-- TEXT EXCERPT follows --

Let us look at this word for “cut off” in a few places. Let us go to Deuteronomy 19:5. This says:

As when a man goeth into the wood with his neighbour to hew wood, and his hand fetcheth a stroke with the ax to cut down the tree, and the head slippeth from the helve, and lighteth upon his neighbour, that he die; he shall flee unto one of those cities, and live:

This is referring to the “cities of refuge.” A man goes into the forest with his neighbor with an ax “to cut down” the tree. This is the same word for “shall be cut off.”

Also in Jeremiah 6:6, we read:

For thus hath JEHOVAH of hosts said, Hew ye down trees, and cast a mount against Jerusalem…

“Hew ye down” is the same as “cut down” or “cut off” the tree.

In Numbers 13:23, we read:

And they came unto the brook of Eshcol, and cut down from thence a branch with one cluster of grapes…

This is speaking of the spies who searched out the land and brought back a cluster of grapes.

We read also in Exodus 34:13:

But ye shall destroy their altars, break their images, and cut down their groves:

The word “cut down” is being used here in relationship to idolatry.

1 Kings 15:13 is speaking of Asa the king and his mother Maachah, and it says:

And also Maachah his mother, even her he removed from being queen, because she had made an idol in a grove; and Asa destroyed her idol, and burnt it by the brook Kidron.

This word for “destroyed” is the same word for “cut off.”

In 2 Chronicles 15, this is also about Asa and his mother. We read in 2 Chronicles 15:16:

And also concerning Maachah the mother of Asa the king, he removed her from being queen, because she had made an idol in a grove: and Asa cut down her idol, and stamped it, and burnt it at the brook Kidron.

He destroyed it. He not only cut it down, but he stamped it and burned it. This is how horrible idols are to God and His people.

Jeremiah 11:19 says:

But I was like a lamb or an ox that is brought to the slaughter; and I knew not that they had devised devices against me, saying, Let us destroy the tree with the fruit thereof, and let us cut him off from the land of the living, that his name may be no more remembered.

-- TEXT EXCERPT concluded --

LIST OF TASKS ::
(A) Answer these from the study of the word for "cut off":
(i) In Deuteronomy 19:5, what slips from the helve?
(ii) According to Numbers 13:23, at what brook was the branch with a cluster of grapes cut down?
(iii) By which brook did Asa burn his mother's idol?
(B) Write the next part of the Bible study on the word for "cut off," starting after its final quoted verse.

-- INPUT DATA follows --

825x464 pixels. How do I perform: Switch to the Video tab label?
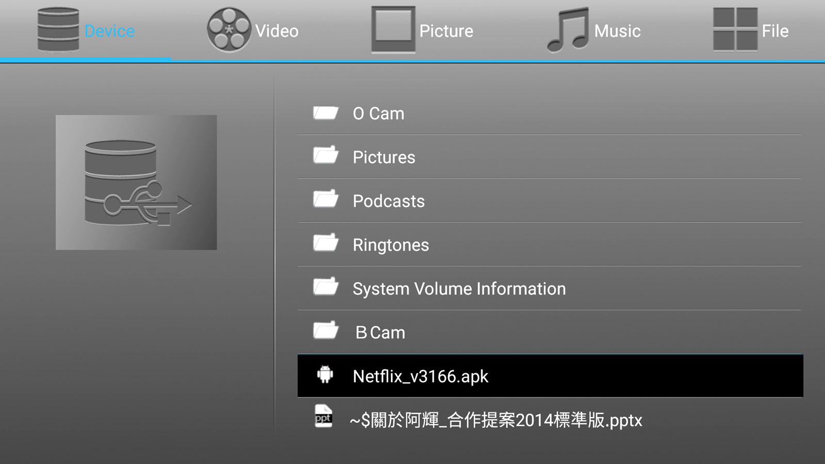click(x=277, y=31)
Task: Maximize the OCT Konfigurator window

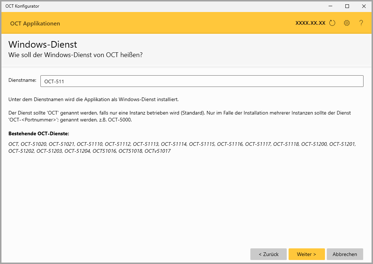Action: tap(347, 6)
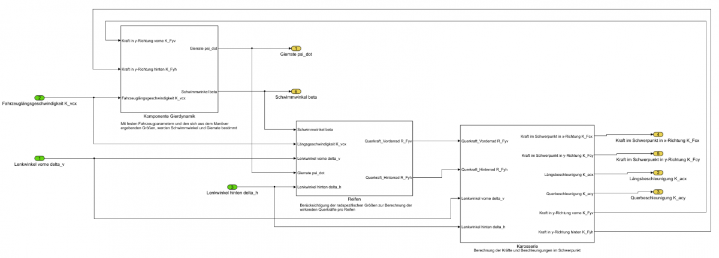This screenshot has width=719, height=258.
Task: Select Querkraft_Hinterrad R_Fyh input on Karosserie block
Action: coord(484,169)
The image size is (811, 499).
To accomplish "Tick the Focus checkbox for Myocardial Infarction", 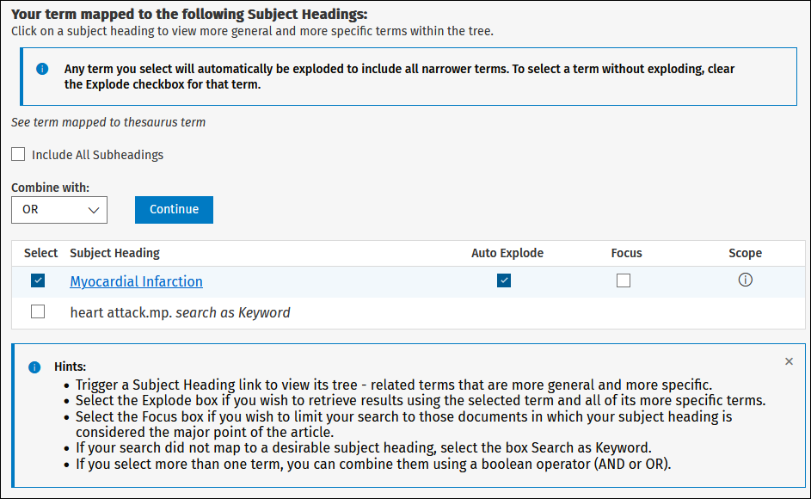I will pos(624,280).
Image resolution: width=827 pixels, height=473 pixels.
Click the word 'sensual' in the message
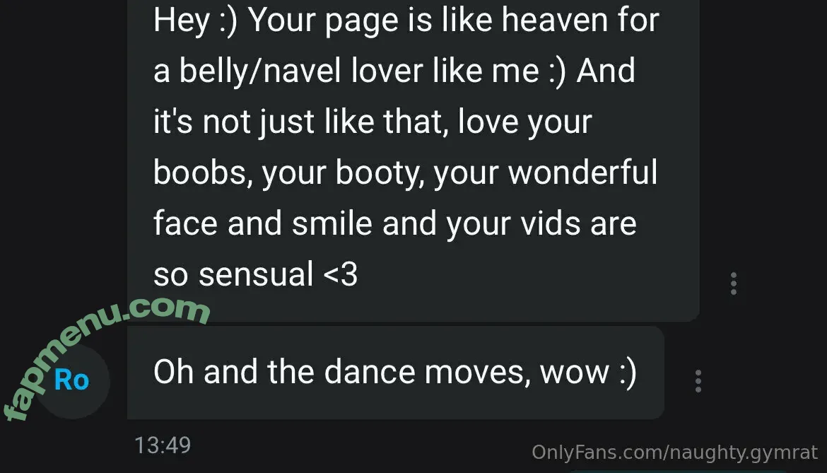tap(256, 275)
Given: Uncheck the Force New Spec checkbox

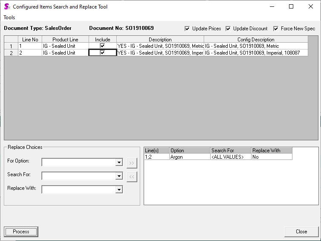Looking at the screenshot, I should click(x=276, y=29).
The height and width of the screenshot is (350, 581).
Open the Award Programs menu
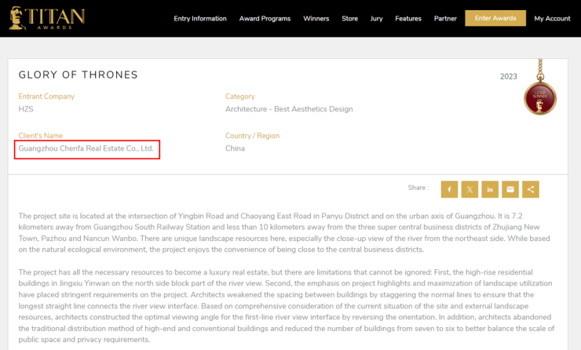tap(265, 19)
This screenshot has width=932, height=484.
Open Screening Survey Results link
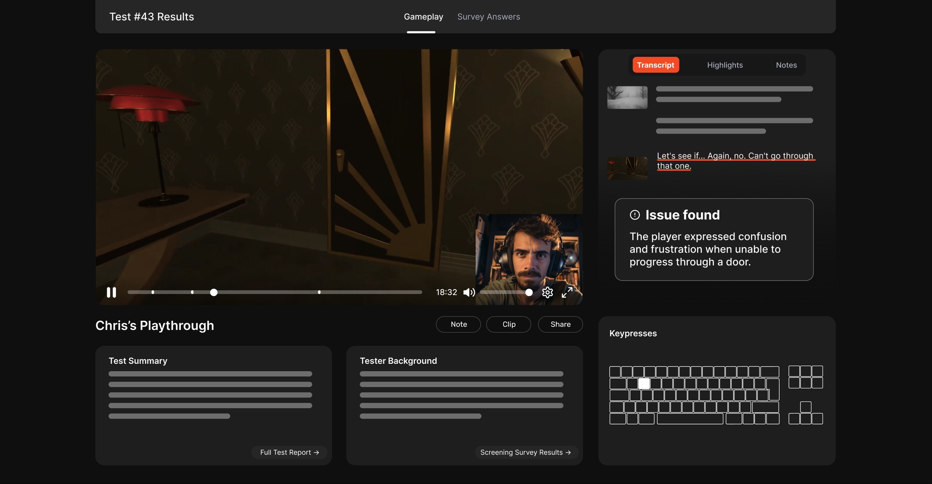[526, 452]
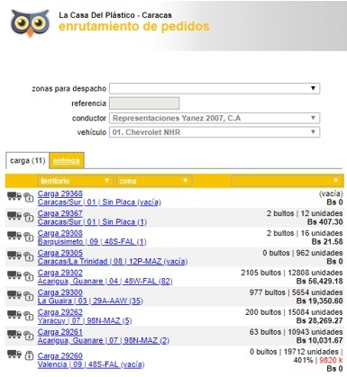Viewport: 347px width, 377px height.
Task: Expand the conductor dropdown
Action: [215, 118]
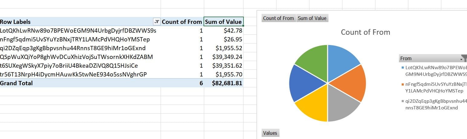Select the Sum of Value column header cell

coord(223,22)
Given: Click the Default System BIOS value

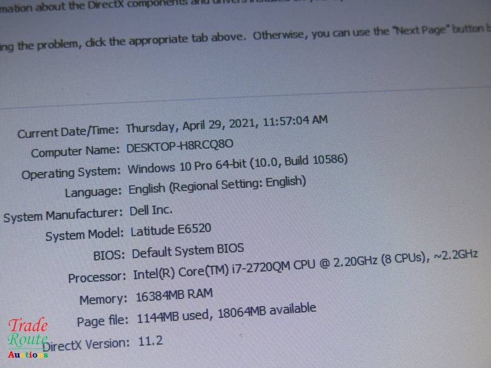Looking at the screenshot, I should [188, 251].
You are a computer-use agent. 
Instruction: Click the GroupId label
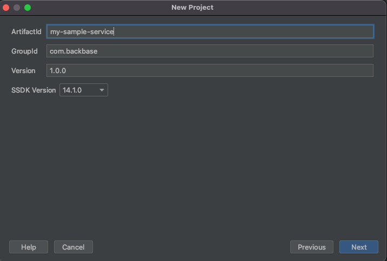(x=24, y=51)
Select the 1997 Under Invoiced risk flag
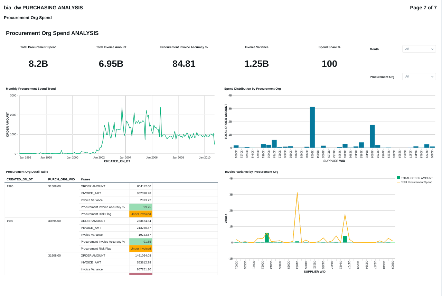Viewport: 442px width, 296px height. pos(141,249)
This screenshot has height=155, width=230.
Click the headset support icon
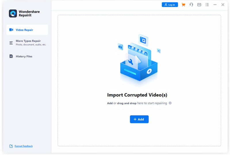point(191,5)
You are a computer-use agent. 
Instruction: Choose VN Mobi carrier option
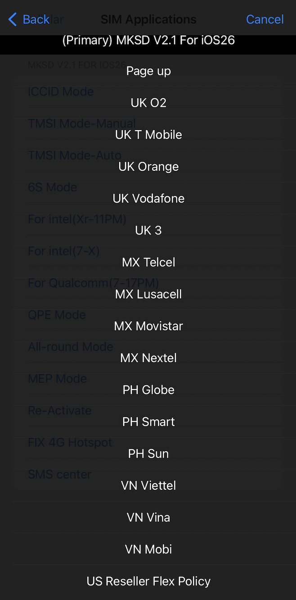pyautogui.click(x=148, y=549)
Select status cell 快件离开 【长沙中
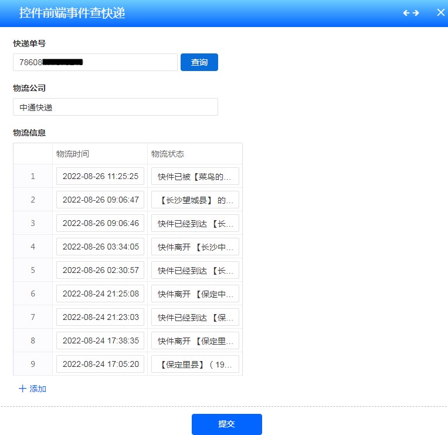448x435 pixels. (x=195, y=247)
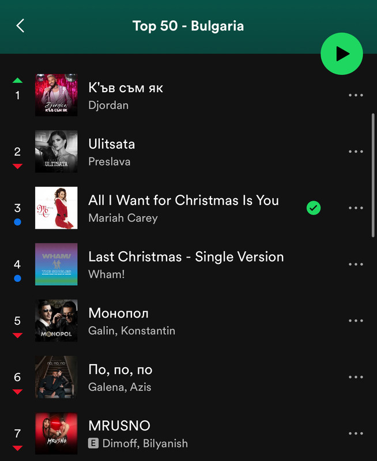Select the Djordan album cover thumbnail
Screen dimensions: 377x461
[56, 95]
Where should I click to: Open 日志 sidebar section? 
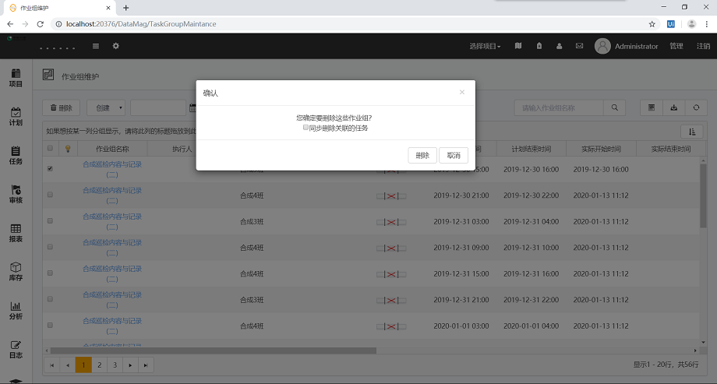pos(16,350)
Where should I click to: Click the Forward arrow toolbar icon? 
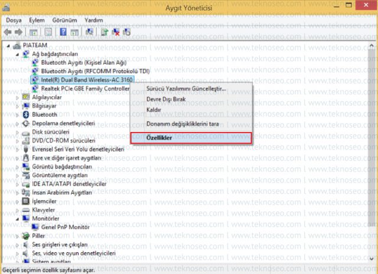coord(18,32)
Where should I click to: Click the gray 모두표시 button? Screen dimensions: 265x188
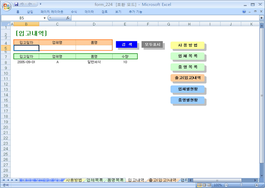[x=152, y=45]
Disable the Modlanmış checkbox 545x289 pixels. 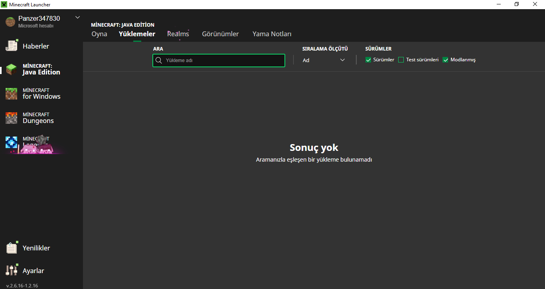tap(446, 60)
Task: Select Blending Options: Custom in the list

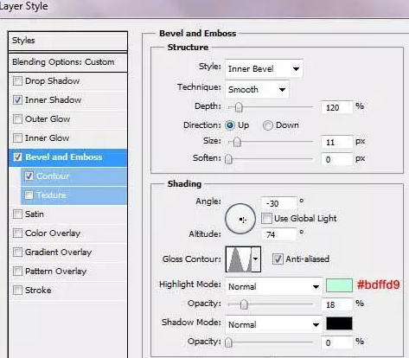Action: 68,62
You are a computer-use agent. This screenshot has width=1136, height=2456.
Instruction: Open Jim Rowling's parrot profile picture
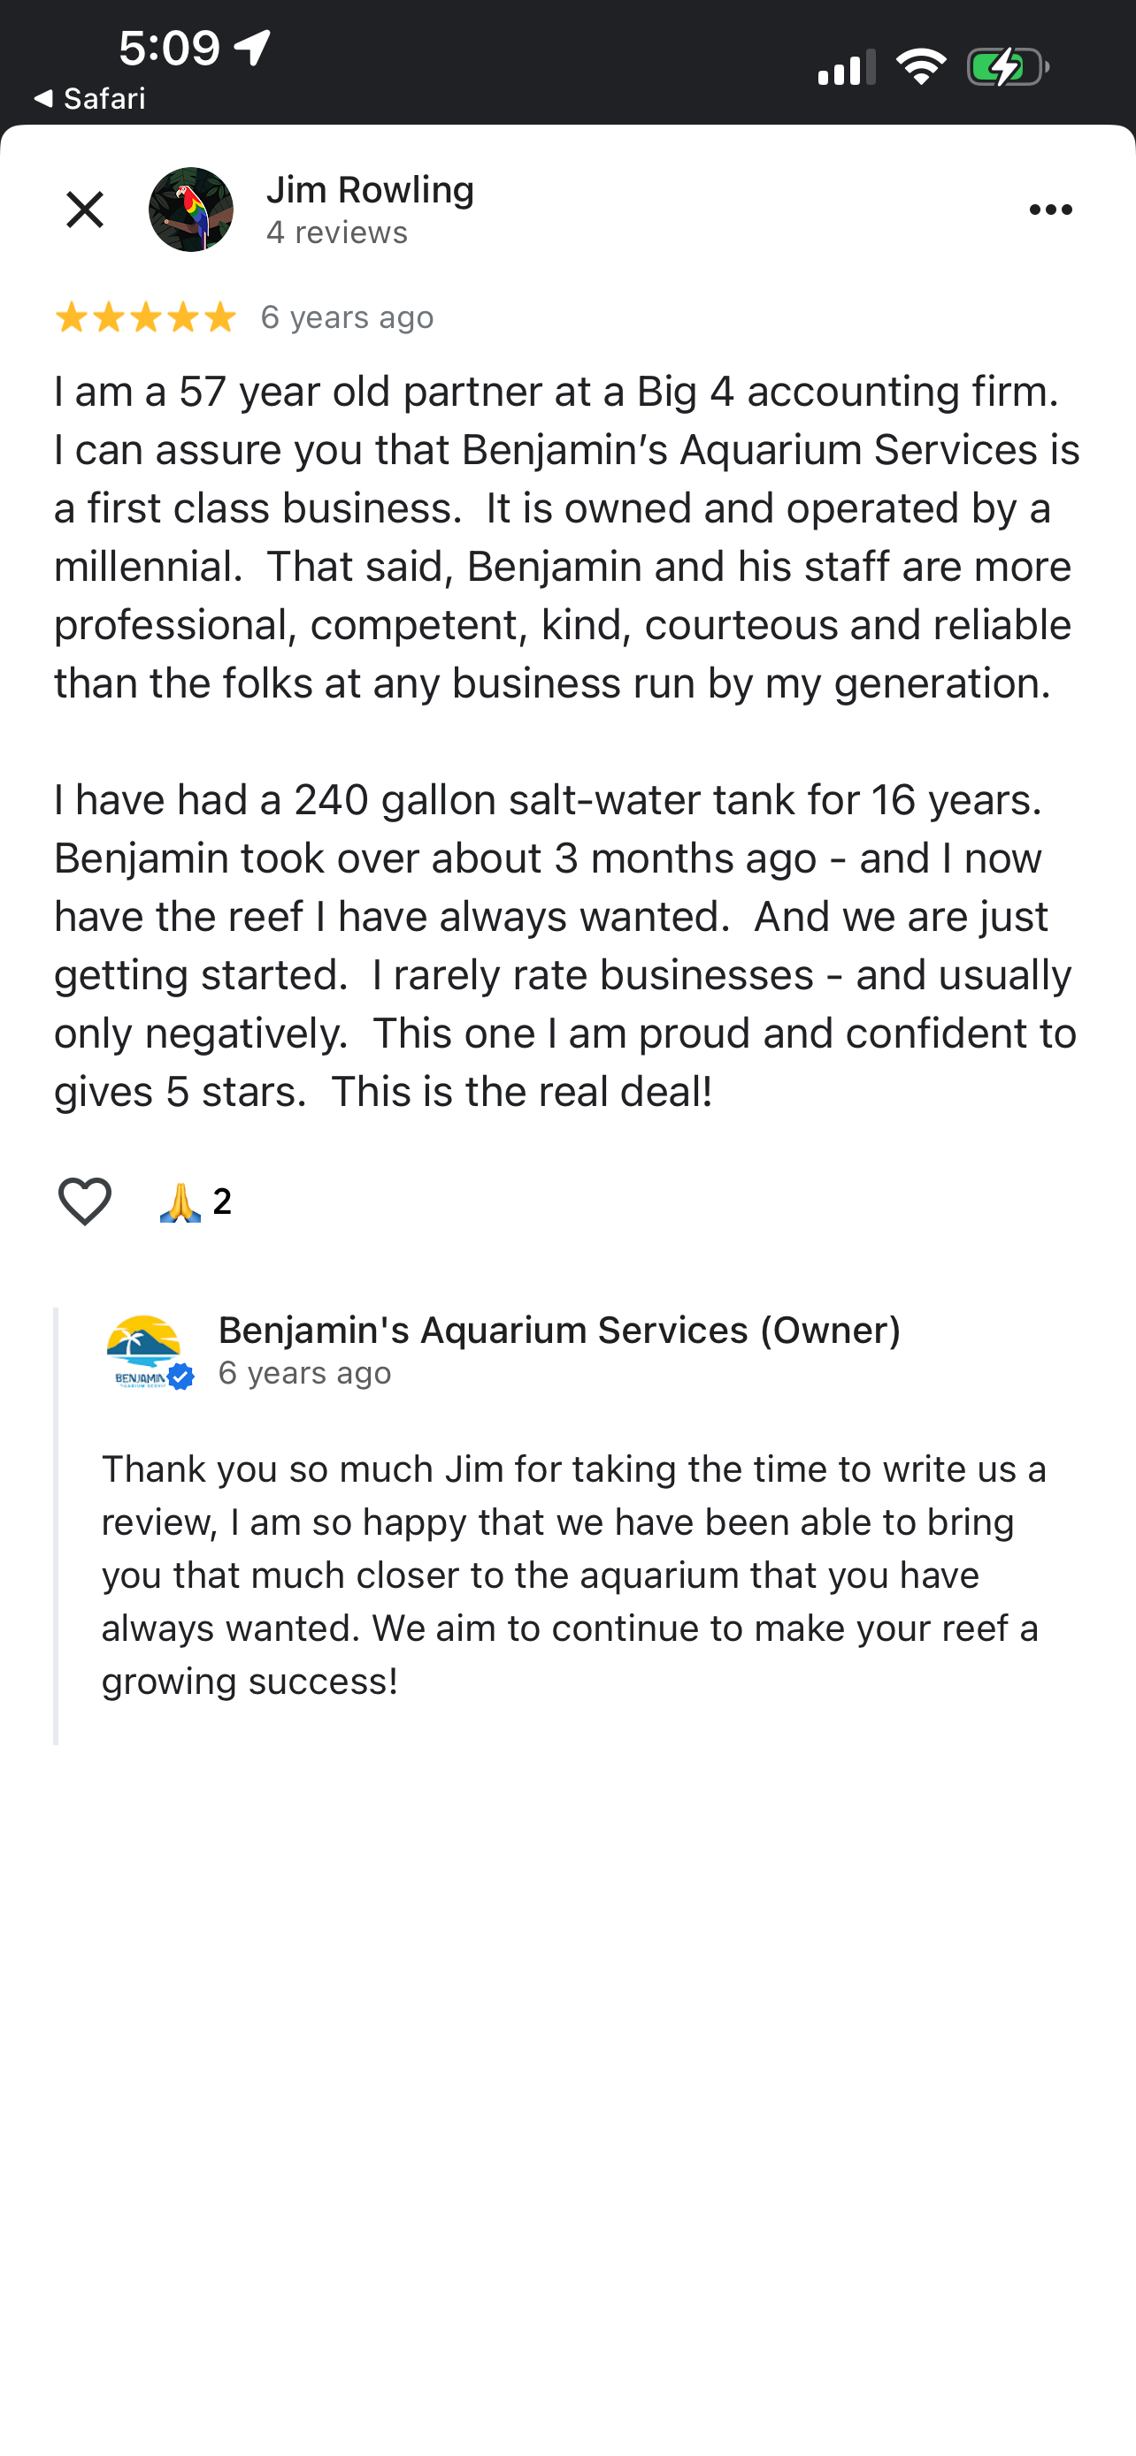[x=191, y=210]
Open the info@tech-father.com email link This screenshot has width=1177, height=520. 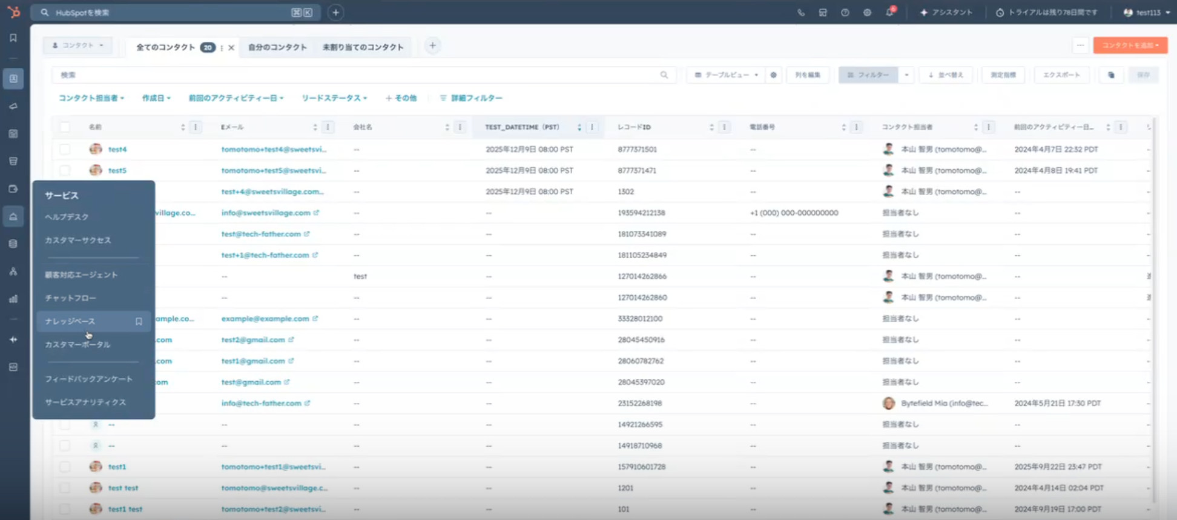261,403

-- INPUT DATA concluded --

RESPONSES FOR EACH TASK ::
(A)
(i) The head of the ax
(ii) The brook of Eshcol
(iii) The brook Kidron

(B)
God does liken men to trees in several places in the Bible. Here they are speaking about cutting Jeremiah off like they would cut down a tree; because when you cut down a tree, you stop its growth. You kill it and it will not produce fruit; however, there is a chance that a tree might grow again; but there is no chance with man.

Regarding the tree and how it relates to mankind, God makes reference to this in the book of Job. We read in Job 14:7-10:

For there is hope of a tree, if it be cut down, that it will sprout again, and that the tender branch thereof will not cease. Though the root thereof wax old in the earth, and the stock thereof die in the ground; Yet through the scent of water it will bud, and bring forth boughs like a plant. But man dieth…

God is making a contrast here between mankind and the tree. It continues:

But man dieth, and wasteth away: yea, man giveth up the ghost, and where is he?

The tree can be cut down and there can still be a slight hope for the tree to sprout again, and yet there is no hope for mankind when they are cut down, when they are cut off.

Going back to Exodus, we read in Exodus 31:14-15:

Ye shall keep the sabbath therefore; for it is holy unto you: every one that defileth it shall surely be put to death: for whosoever doeth any work therein, that soul shall be cut off from among his people. Six days may work be done; but in the seventh is the sabbath of rest, holy to JEHOVAH: whosoever doeth any work in the sabbath day, he shall surely be put to death.

This is referring to being cut off from the Kingdom of Heaven. You are done. You died and you perished. You ceased to be. You were cut off. Your life was cut down like a tree, but you do not even have the hope that the tree does for coming back. There is not even this hope for you; because when man is “cut off,” it is eternal and forever.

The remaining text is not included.